### PROMPT
Copy all lines below that use the word "agent".

DATA EXTRACT START

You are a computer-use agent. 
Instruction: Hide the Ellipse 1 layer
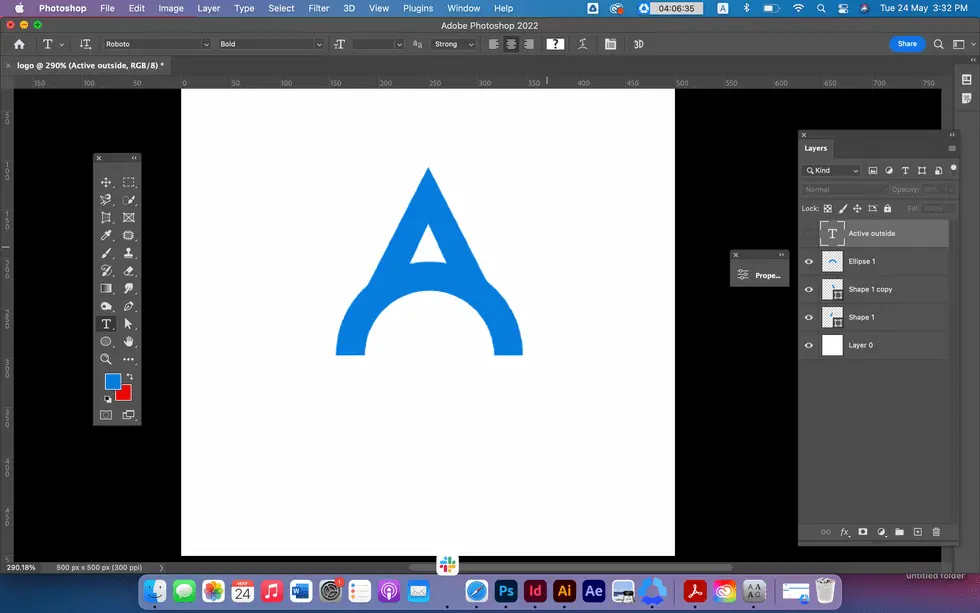click(808, 261)
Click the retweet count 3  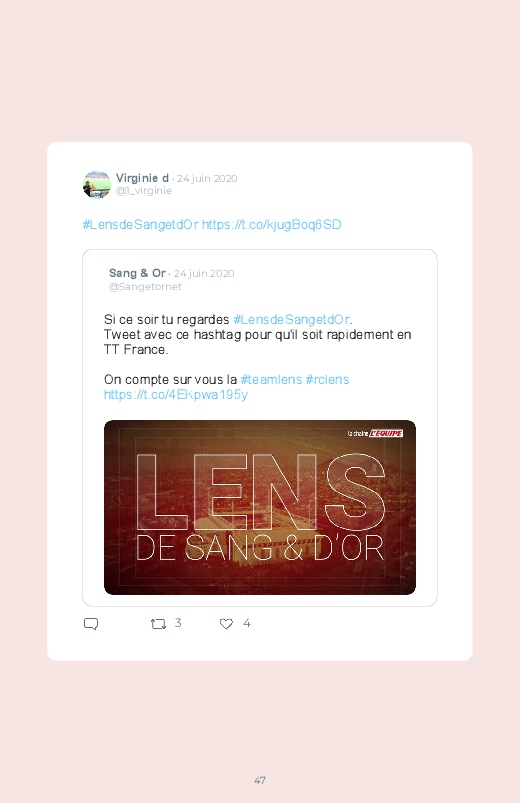(x=178, y=623)
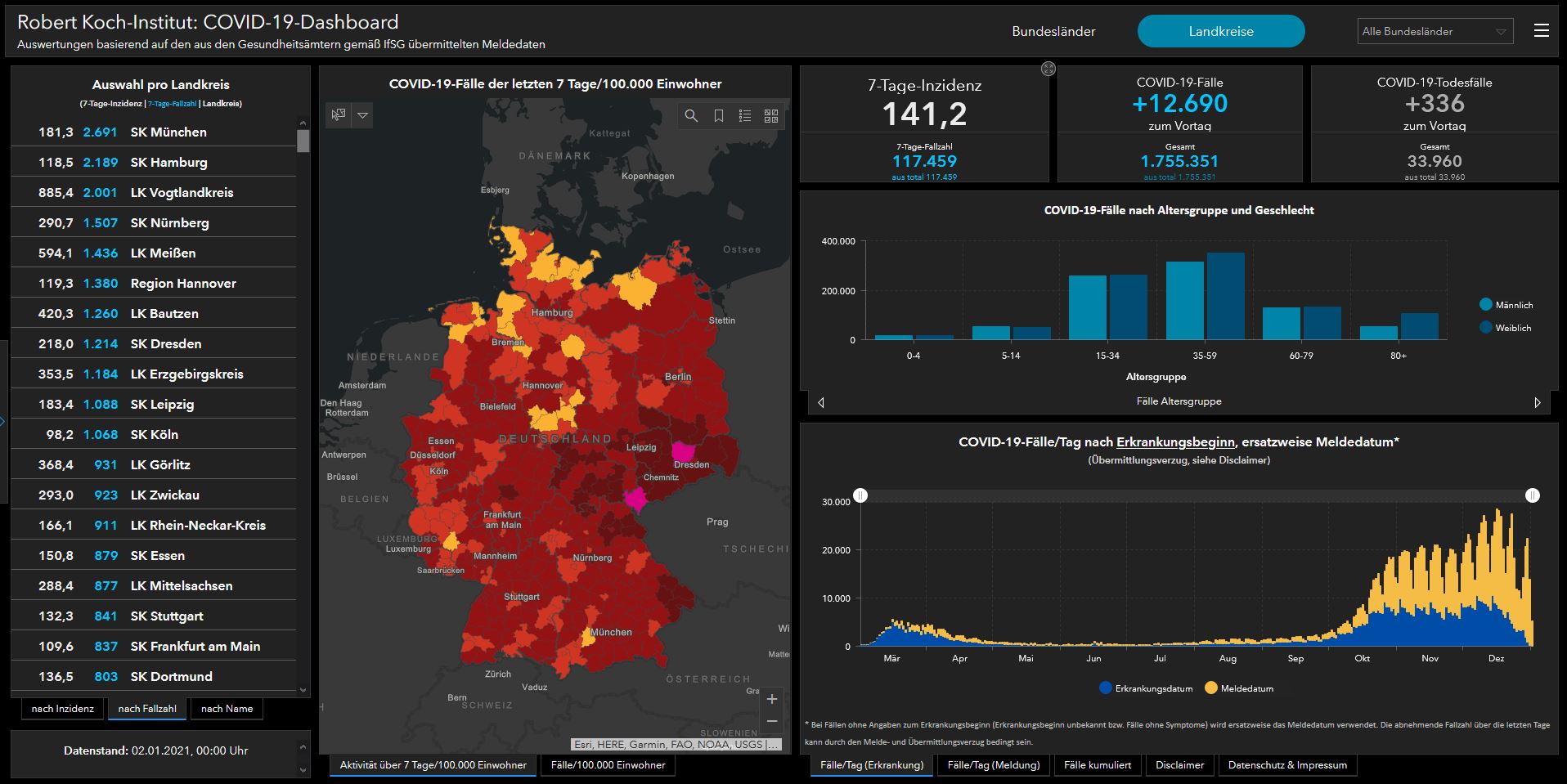Sort the list nach Inzidenz
Viewport: 1567px width, 784px height.
[x=62, y=709]
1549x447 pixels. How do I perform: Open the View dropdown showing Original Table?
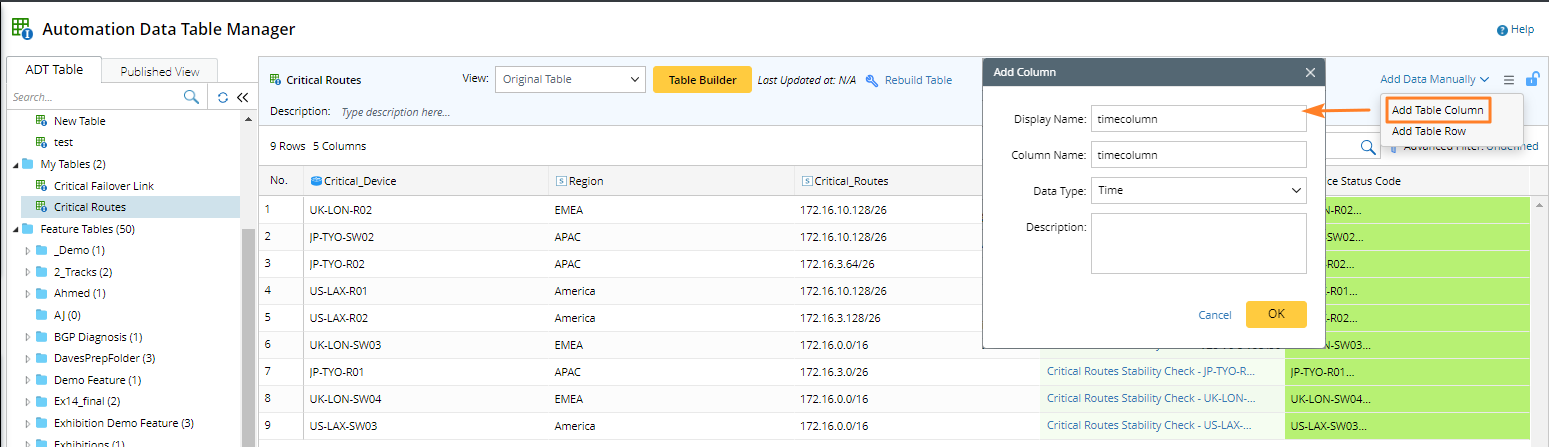(570, 79)
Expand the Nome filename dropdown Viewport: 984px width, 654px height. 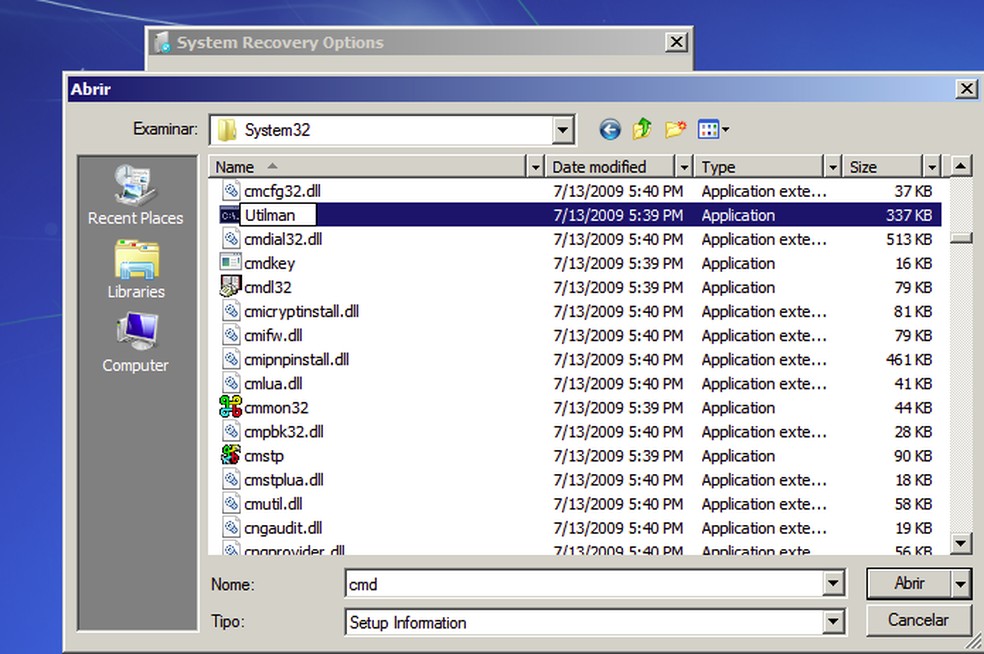[x=834, y=584]
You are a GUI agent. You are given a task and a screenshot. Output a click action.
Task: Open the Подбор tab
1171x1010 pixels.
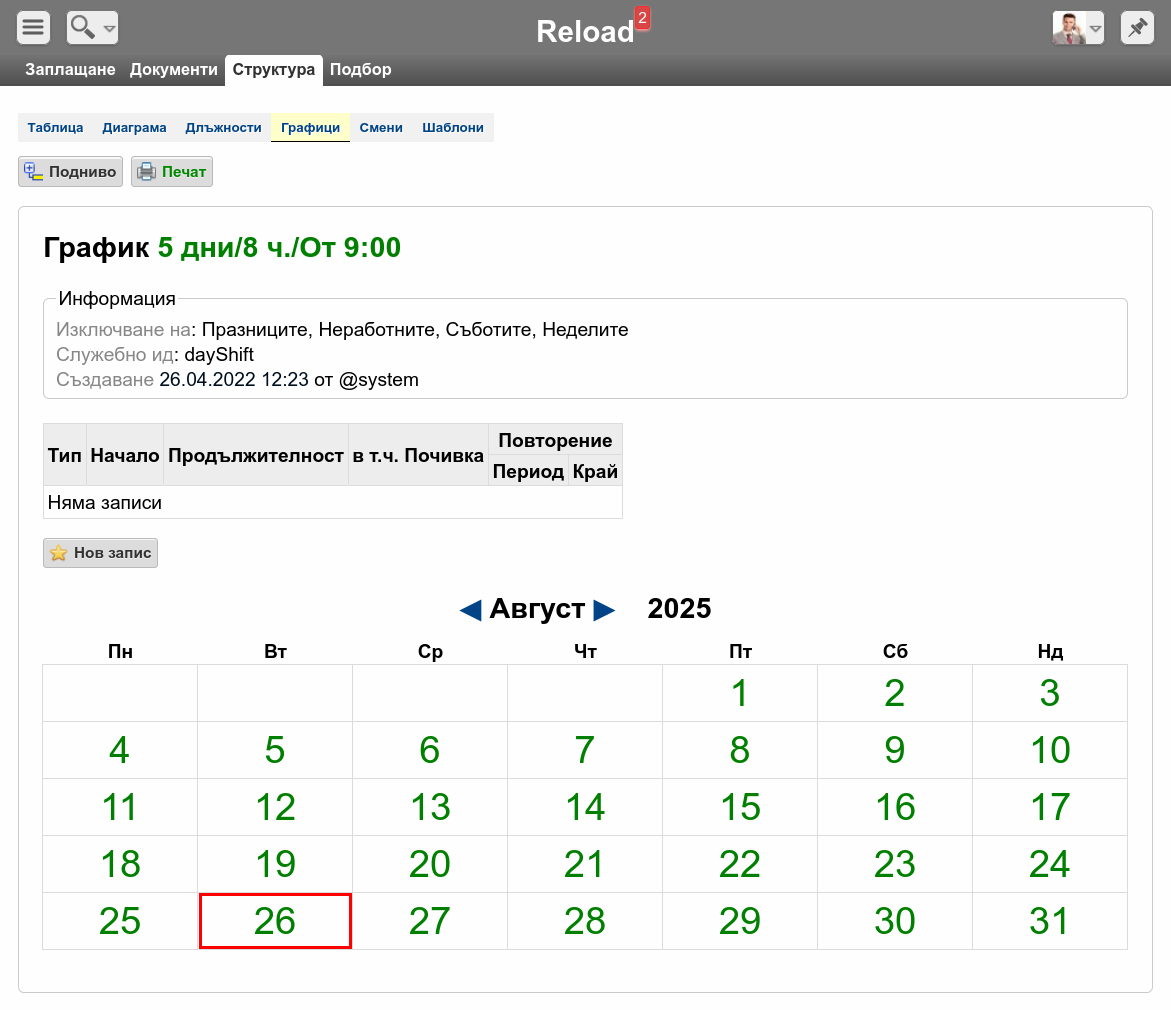click(361, 69)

DATA EXTRACT END

### WRITTEN ANSWER
You are a computer-use agent. 
You are a GUI agent. You are given a task and a screenshot. Output a click action.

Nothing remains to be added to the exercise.